** Document excerpt **
────────────────
I haven't written a blog in a number of years. Mainly because whenever I wrote a blog, I wrote because of my mental illness. There used to be a lot of posts here. They were all from a girl I barely recognise, but she is back for a visit. Out of probable embarrassment I have deleted said blogs. However the haunting realisation I still have issues remains.
I'm now 26 years old and a lone parent to a 6 year old. I was officially disagnosed with fibromyalgia last year after many hospital trips with pain, I previously suffered with sciatica, and thus far, still do. I have found my mental and physical health have suffered and after signing onto esa and going through the relevant medical assessments I've been deemed fit to work.
There's a reason why this is a ridiculous ruling, and that is that I suffer from anxiety due to my condition. I have got to the point where I don't leave my house unless it is necessary. I have found myself fixated with falling ill and I hate social situations because people generally don't understand my illness. Some days I limp from pain, others I sob.
This brings me to today, and I apologise if this blog doesn't make a lot of sense but I write it in a state of distress. I need to see a doctor. I need to get a medical certificate and send it back to the dwp. However I didn't sleep well last night and as a result I am bringing this to you from my bed. I've no idea what to do or where to turn. I feel a drain on those who love me and it pains me to say it but I wish I could disappear. It hurts to feel that way because I know I have people who love me. I need medication, I need one of my feet looking at, I need help. I am still waiting. Please someone help me.
────────────────
** Source data **
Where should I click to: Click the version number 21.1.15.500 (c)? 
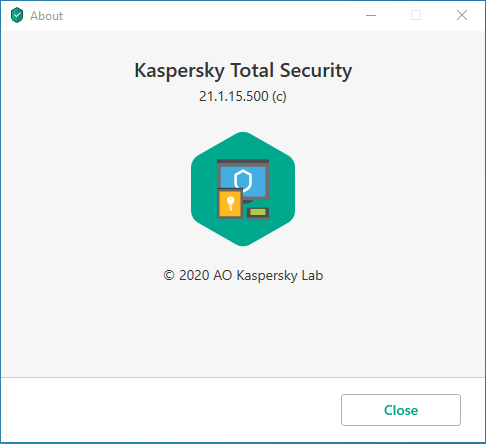pos(243,96)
────────────────
** Task statement **
Return, word for word, the passage of the blog post from "I haven't written" to "fit to work.". The material plays no part in this work.

** Answer area **
I haven't written a blog in a number of years. Mainly because whenever I wrote a blog, I wrote because of my mental illness. There used to be a lot of posts here. They were all from a girl I barely recognise, but she is back for a visit. Out of probable embarrassment I have deleted said blogs. However the haunting realisation I still have issues remains.
I'm now 26 years old and a lone parent to a 6 year old. I was officially disagnosed with fibromyalgia last year after many hospital trips with pain, I previously suffered with sciatica, and thus far, still do. I have found my mental and physical health have suffered and after signing onto esa and going through the relevant medical assessments I've been deemed fit to work.